The lights in the theater were dimmed, but Caroline’s face was illuminated by the faint glow of her phone screen as she used it to read a translation of the libretto. Adrian would have told her that using her phone was frowned upon during a performance, but she couldn’t have failed to notice the scolding looks of the people seated around them, so he saved his breath.
She’d been subdued all evening, even while meeting him at the front door of the Boston Conservatory Theater. She wore the same black dress he’d picked out the night they’d met—she’d worn it to the opera the previous time as well. He wondered whether she thought that a short black dress was the only appropriate attire for a musical performance or if, more likely, she simply didn’t care if he saw her in the same dress all the time.
Part of him also wondered if she couldn’t actually afford to spend money on clothes. Although she’d never hesitated to buy anything he indicated that she needed, and his checks cleared the bank without fail, Adrian had passed a great deal of time with people who had money, and she didn’t act like she had any. The thousands of dollars a week she was spending on theater tickets and restaurant meals and a personal attendant to escort her were the outlier.
Adrian purposefully knit his hands in his lap when herealized that he was staring at Caroline again, head propped on his fist. He ought to be watching the stage: this was a performance by opera graduate students rather than the opera company, but the soprano was fantastic, better than anyone else he’d ever heard in the part.
Though the stage did not offer a great deal to look at. Perhaps that was the problem. No doubt owing to the brief run, the director had elected to forgo scenery and props. The performers wore street clothes. The entirety of the set consisted of long bolts of white fabric, which the singers held in configurations that suggested the different rooms of the ducal palace. (If he squinted. And used a great deal of his imagination. And thought back to the last time he’d seen this opera performed.)
No wonder Caroline had to keep her eyes on the libretto to figure out what was happening onstage.
Act 1 concluded in the rustling of fabric ladders and Rigoletto’s despairing collapse. Caroline looked judgmentally at the bare stage, black and pockmarked under the intermission lights. Adrian stood to stretch his back and shake out some of the cramping muscles in his thighs. Caroline remained seated, slumped in her chair.
“I thought all operas had, like, horned hats and big gilded sets with flower arrangements,” she said.
“Some of them do,” Adrian admitted, resisting the urge to educate her on the precise performances in which she might expect to see a singer in a Viking helmet. “I believe the concept behind this staging is that without the extraneous visuals, the patrons will focus on the music.”
Caroline snorted. “They had an opportunity to wear fun costumes in a pretend Renaissance palace, and they didn’t take it? They decided to wear jeans instead? I don’t get it.”
Adrian scuffed a shoe on a hole in the carpet, secretly in agreement with her.

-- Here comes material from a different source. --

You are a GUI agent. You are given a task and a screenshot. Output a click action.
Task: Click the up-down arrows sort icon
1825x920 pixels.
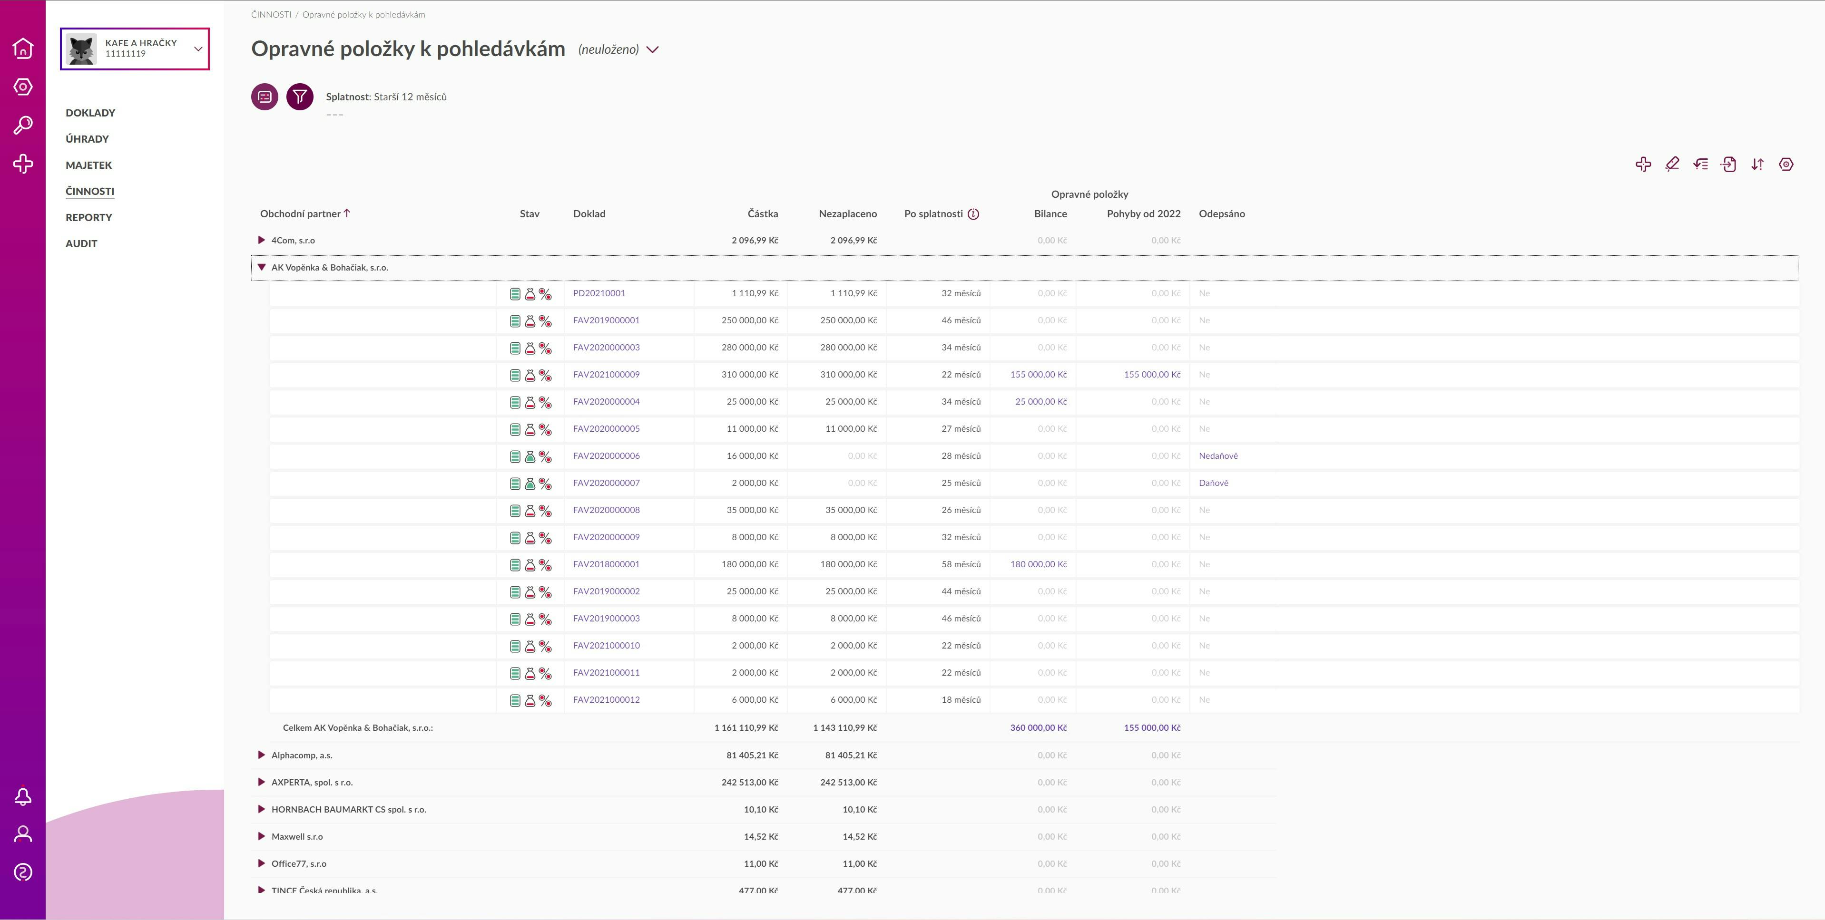pyautogui.click(x=1757, y=164)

“If we go to the opening night of one of these operas, you can be the one in the ball gown,” he told her. He still hadn’t found a reason to wear his tux for her, and that seemed almost like false advertising. Caroline would look beautiful in an evening gown.
She ducked her face to consider that, tilting her chin to the side. She looked back up at him through her eyelashes, big green eyes still shadowed.
“Okay,” she said.
With that inducement failing to excite her, Adrian gnawed on the inside of his lip.
“Are you not enjoying this?” he asked.
“I just don’t know what’s going on half the time at these things,” she said, frustration thick in her voice. As she absorbed her own words, she visibly steeled herself. “Probably because I don’t speak French,” she added, shooting another glance up at him.